К Петерс-кирке для поиску над стоящим там шведским майором Кильстремом, с набранной рекрутской командой, и оттуда до Руголакс-кирки, для разорения неприятельских жилищ отправленной Ростовского пехотного полка подполковник граф Узенбург в 200 человек пехотных гренадер и около 50 гусар рапортовал: онаго майора застать не смог, ибо он накануне прихода, известие имея, оттуда со всей командой своею лесами на лыжах ушел к кирке Пумолы, в расстояние 54 версты. Нашли трех человек рекрутов, из которых один в лес ушел, другой гусарами убит, третий в полон взят. Чего ради он с командою своей и возвратился, а гусар для разорения неприятельских деревень распустил по сторонам, которыми, будучи в той партии, деревень со всем их хлебом и сеном с 50 сожжено и разорено, а из мужиков, кои оружием противились, в плен взято 4 человека, до 20 лошадей и 50 скотин.
Марта от 5-го.
Казацкая команда при двухстах человеках драгунах впадение учинила при деревни Овгинеми, шведских солдат одиннадцать человек в полон взято, да один писарь и шесть мужиков, кои с оружием противились.
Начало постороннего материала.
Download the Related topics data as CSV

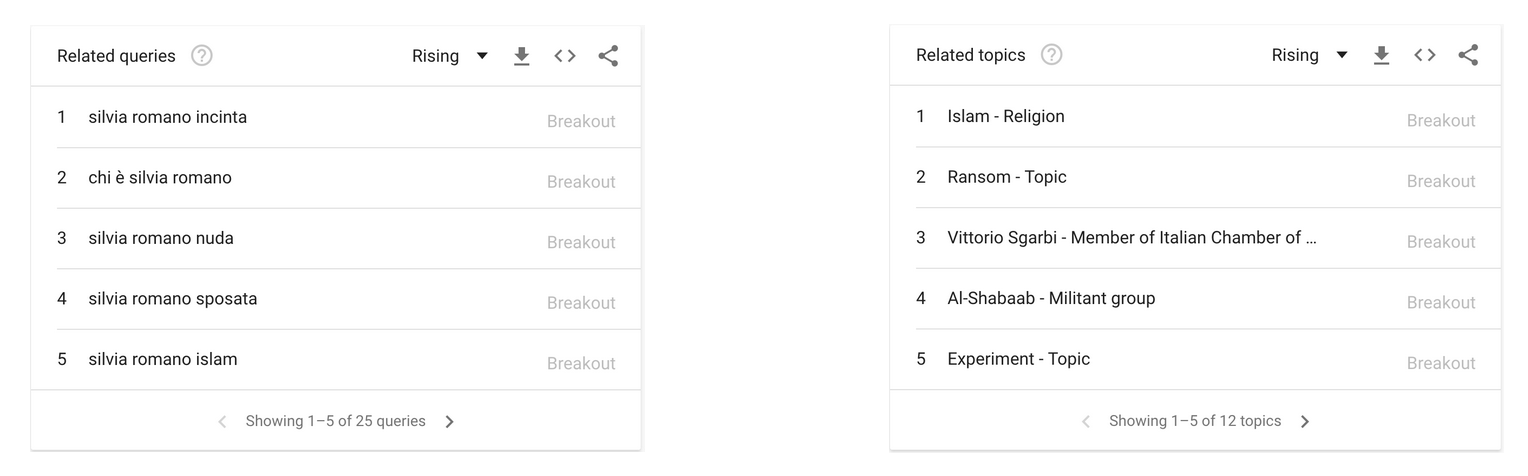tap(1381, 55)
Вышеобъявленная донская казацкая команда без всякого от неприятеля препятствия до ста сорока дворов выжгли, и в добычу получили немалое число скота, да всякой рухляди и платье, которое в сорок казацких возов едва поднято.
А взятые там в плен шведские солдаты почти все малолетние дублиринги, и как казаки объявляют, что при взятии их и ружьем действовать не могли»
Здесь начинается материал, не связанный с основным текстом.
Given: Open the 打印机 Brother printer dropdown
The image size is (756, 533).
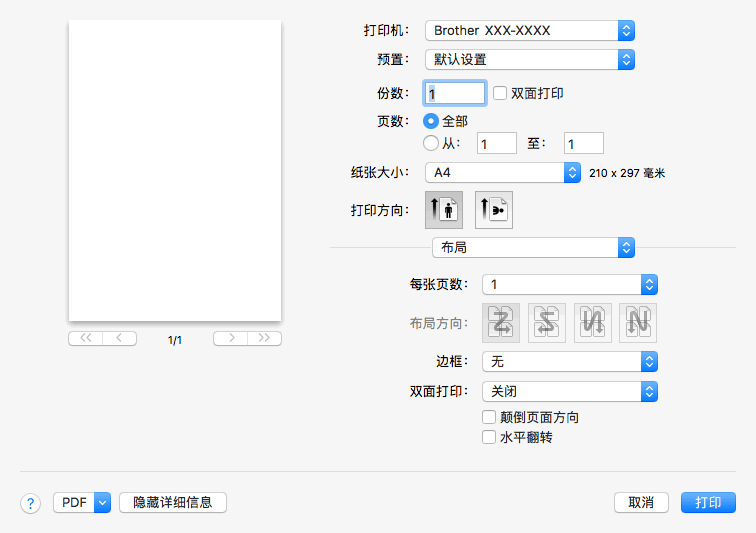Looking at the screenshot, I should coord(530,31).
(Приложения к «Санкт-Петербургским Ведомостям» за 1742 г. Ч. 30–32).
По прибытию курьера из Петербурга, известившего о прекращении перемирия, тут же слух распространился, будто русский корпус, в 50 000 человек, уже приближается к Фридрихсгаму. Левенгаупт, твердо уверенный в успешном окончании переговоров о мире, ослепленный пышными фразами французского посланника при дворе русском, до сей поры оставался спокоен. Тут же началась суматоха ужасная.